Abstract
We interpret the function of individual neurons in CLIP by automatically describing them using text. Analyzing the direct effects (i.e. the flow from a neuron through the residual stream to the output) or the indirect effects (overall contribution) fails to capture the neurons' function in CLIP. Therefore, we present the "second-order lens", analyzing the effect flowing from a neuron through the later attention heads, directly to the output. We find that these effects are highly selective: for each neuron, the effect is significant for <2% of the images. Moreover, each effect can be approximated by a single direction in the text-image space of CLIP. We describe neurons by decomposing these directions into sparse sets of text representations. The sets reveal polysemantic behavior - each neuron corresponds to multiple, often unrelated, concepts (e.g. ships and cars). Exploiting this neuron polysemy, we mass-produce "semantic" adversarial examples by generating images with concepts spuriously correlated to the incorrect class.

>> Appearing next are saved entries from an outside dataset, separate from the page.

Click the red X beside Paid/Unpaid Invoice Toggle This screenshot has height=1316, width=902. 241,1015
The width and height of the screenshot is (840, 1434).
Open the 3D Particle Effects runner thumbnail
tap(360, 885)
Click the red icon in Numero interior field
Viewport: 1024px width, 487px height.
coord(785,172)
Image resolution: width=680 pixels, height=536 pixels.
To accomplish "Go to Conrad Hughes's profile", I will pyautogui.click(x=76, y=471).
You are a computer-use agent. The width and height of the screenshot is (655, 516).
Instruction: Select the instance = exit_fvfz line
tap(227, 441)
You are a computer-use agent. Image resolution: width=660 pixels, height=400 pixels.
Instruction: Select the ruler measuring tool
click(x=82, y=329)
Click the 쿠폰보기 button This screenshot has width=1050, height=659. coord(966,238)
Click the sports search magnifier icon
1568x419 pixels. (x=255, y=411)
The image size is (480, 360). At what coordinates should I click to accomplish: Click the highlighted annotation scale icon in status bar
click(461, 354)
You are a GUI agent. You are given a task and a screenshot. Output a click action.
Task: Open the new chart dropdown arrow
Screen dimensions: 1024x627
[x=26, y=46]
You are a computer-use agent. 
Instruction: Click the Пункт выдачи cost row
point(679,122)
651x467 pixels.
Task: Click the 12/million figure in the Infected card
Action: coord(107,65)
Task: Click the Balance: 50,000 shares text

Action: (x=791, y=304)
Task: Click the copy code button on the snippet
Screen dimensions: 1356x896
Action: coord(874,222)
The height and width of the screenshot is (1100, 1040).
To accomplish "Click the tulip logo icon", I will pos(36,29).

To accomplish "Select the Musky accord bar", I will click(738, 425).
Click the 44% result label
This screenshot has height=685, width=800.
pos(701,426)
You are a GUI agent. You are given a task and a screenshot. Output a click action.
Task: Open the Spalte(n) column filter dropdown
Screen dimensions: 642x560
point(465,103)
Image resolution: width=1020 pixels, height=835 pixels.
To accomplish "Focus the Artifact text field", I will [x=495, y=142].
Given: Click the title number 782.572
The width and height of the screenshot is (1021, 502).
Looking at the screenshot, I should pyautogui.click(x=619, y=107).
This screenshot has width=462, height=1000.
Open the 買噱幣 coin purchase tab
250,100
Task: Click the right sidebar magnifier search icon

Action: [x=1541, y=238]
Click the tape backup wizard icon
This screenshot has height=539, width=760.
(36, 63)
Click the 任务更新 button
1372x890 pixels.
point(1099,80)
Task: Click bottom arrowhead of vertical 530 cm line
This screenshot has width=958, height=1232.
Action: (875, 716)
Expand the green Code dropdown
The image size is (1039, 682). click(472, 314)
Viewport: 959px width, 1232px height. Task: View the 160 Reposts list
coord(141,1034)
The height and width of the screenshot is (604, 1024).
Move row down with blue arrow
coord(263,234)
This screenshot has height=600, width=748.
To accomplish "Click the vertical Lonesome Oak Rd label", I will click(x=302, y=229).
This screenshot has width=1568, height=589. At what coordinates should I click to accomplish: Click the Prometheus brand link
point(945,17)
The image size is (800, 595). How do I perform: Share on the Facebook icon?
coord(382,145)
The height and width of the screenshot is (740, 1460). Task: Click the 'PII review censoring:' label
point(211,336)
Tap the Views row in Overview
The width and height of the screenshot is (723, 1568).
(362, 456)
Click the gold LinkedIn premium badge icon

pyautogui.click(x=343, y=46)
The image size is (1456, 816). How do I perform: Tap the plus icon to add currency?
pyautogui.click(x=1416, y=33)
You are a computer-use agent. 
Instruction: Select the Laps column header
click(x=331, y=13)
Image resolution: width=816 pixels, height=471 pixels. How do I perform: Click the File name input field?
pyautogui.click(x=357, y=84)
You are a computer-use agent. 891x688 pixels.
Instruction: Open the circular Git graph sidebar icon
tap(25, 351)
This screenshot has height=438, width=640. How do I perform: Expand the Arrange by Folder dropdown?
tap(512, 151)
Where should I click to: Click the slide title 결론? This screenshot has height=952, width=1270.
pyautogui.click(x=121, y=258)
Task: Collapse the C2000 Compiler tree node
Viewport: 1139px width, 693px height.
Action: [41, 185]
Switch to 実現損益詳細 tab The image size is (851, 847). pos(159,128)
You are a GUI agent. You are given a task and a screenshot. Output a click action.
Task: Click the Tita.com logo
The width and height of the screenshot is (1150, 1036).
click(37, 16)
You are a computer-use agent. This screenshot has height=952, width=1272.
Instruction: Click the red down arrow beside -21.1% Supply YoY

Additionally, we use the second-order effects for zero-shot segmentation and attribute discovery in images. Our results indicate that a scalable understanding of neurons can be used for model deception and for introducing new model capabilities.
Abstract (translated)
我们通过自动描述CLIP中单个神经元的功能来解释其功能。分析直接影响(即神经元通过残差流到输出)或间接影响(总贡献)无法捕捉到CLIP中神经元的功能。因此,我们提出了“二级镜头”,通过分析神经元通过后注意力的流动直接到输出的情况。我们发现这些影响非常选择性:对于每个神经元,影响在 <2% 的图像上显著。此外,每个影响都可以在CLIP的文本图像空间中近似为一个方向。我们通过分解这些方向为稀疏的文本表示来描述神经元。这些集揭示了多义词行为 - 每个神经元对应多个,通常不相关的概念(例如船只和汽车)。利用这种神经元多义词,我们通过生成与错误分类相关概念 spuriously correlation的图像来大规模生产“语义”对抗样本。此外,我们还使用第二级效果进行图像零散分割和特征提取。我们的结果表明,对于神经元的可扩展理解可用于模型欺骗和引入新模型功能。